Help in optimizing Elixir benchmark for completely-unscientific-benchmarks

I am adding Elixir code to the completely-unscientific-benchmarks repo. See #79

The benchmark implements a Treap data structure. My implementation produces correct results as far as I can tell, however, it is extremely slow. I’ve done a little bit of profiling on it but nothing seems to stick out.

Any ideas? Code in question: https://github.com/dbishai/completely-unscientific-benchmarks/commit/f3f0ed4ea67f1d6834895cb9edf578ea59c70d1a

From a first skim, the use of cond is not quite idiomatic, you should try to rewrite those functions to use pattern matching.

It benefits from optimisations on the BEAM code level.

Though this might not necessarily be what makes your code slow. I have not yet run it to get more insight.

Also, that you run code in the source that produces output during compile time feels strange. I’m not sure if this might influence optimisations.

  1. Use one module and private methods, otherwise compilator cannot automatically inline them and with remote calls it needs to always check if there is no newer module in memory.
  2. Use pattern matching, not cond. It is easier for compiler to optimise.
  3. Try to make code TCO optimisable (ex. split_binary/2).
  4. IIRC records are in general faster than structures.

OK, I made some of those modifications: https://github.com/dbishai/completely-unscientific-benchmarks/commit/de621de621b0e694c92ad105efe91821b627f648

It doesn’t seem to have made much of a difference. It’s hard to believe it could be running this slowly without there being a major problem somewhere…however this was written by referencing the other codebases and the outputs are correct so I’m not sure.

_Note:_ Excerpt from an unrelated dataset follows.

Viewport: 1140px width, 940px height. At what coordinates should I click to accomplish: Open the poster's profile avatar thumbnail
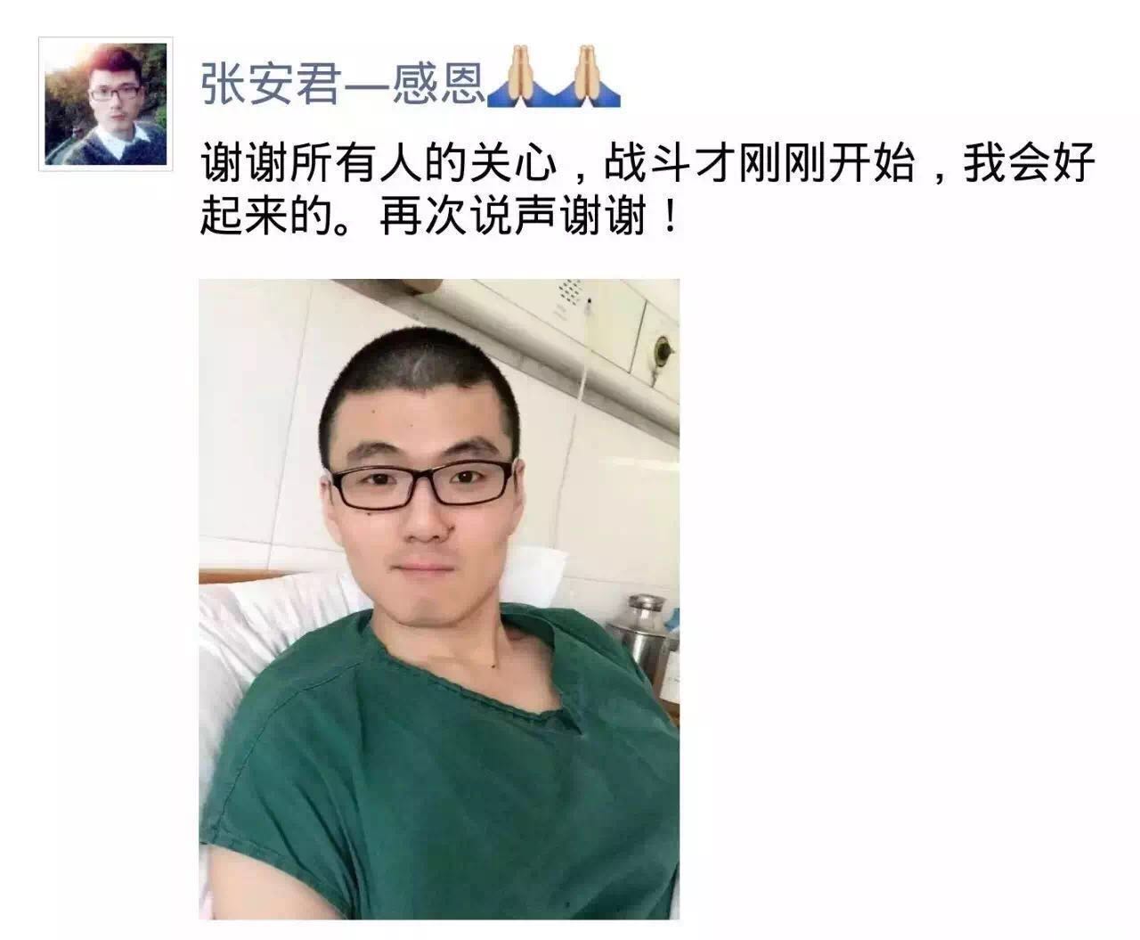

Where do they display results?

On the README

defmodule TreapNode do
  defstruct x: nil, y: :rand.uniform(), left: nil, right: nil
end

The :rand.uniform() is evaluated at compile time, not runtime, so all your nodes have the same y which yields a degenerate data structure. Just assign y when creating the node instead.

Cond and pattern matches basically compile to the same code. You could gain some improvement from using local functions when possible, it’s a bit cheaper and allows the compiler to track types across functions (right now the code spends a lot of time making sure the inputs to merge/2 are maps, that they have the right keys, etc.) You would probably gain from using tuples (or records) rather than structs too.

(reposted because I replied to the wrong post earlier!)

1 Like

That’s not true. A top level case and function heads do, but cond cannot be converted to pattern matches, as it allows for any expressions to be used, while pattern matches can only harness guard save functions.

The BEAM doesn’t have specific instructions for pattern matching, guard functions, or cond. For instance a pattern match:

  def which1(nil, _), do: :left
  def which1(_, nil), do: :right

compiles to:

{function, which1, 2, 8}.
  {label,7}.
    {line,[{location,"matchit.ex",3}]}.
    {func_info,{atom,'Elixir.Matchit'},{atom,which1},2}.
  {label,8}.
    {test,is_eq_exact,{f,9},[{x,0},{atom,nil}]}.
    {move,{atom,left},{x,0}}.
    return.
  {label,9}.
    {test,is_eq_exact,{f,7},[{x,1},{atom,nil}]}.
    {move,{atom,right},{x,0}}.
    return.

which is the same code a cond generates, minus the potential error (case clause vs function clause). There are differences in language semantics, but for equivalent code one isn’t faster than the other. I’m mostly replying to the comment suggesting there are BEAM-level optimizations for pattern matching.

I mentioned your example. Yes function heads are compiled to a the equivalent of a single function directly using the params with a case statement. cond on the other hand branches on arbitrary expressions evaluating to true(thy) and not by patterns.

1 Like

Yep, that is exactly what it was. Thank you so much! Also big thanks to everyone else that contributed suggestions :slight_smile:

Here’s a cond using a mix of guard and non-guard functions:

    cond do
      f1(x) and f2(y) ->
        1

      is_map(x) ->
        2

      true ->
        3
    end

You can rewrite it to use case and pattern matching:

    case f1(x) and f2(y) do
      val when val != false ->
        1

      _ ->
        case x do
          %{} ->
            2

          _ ->
            3
        end
    end

The two snippets generate the exact same bytecode. A pattern match on %{} just becomes a call to is_map.

In this case it is possible, however in case of:

cond do
  x.a and x.b ->
    1
  is_map(x) ->
    2

  true ->
    3
end

It is not possible to optimise that to pattern match as x can be an atom, and then x.a and x.b will be remote calls which aren’t allowed in the guards.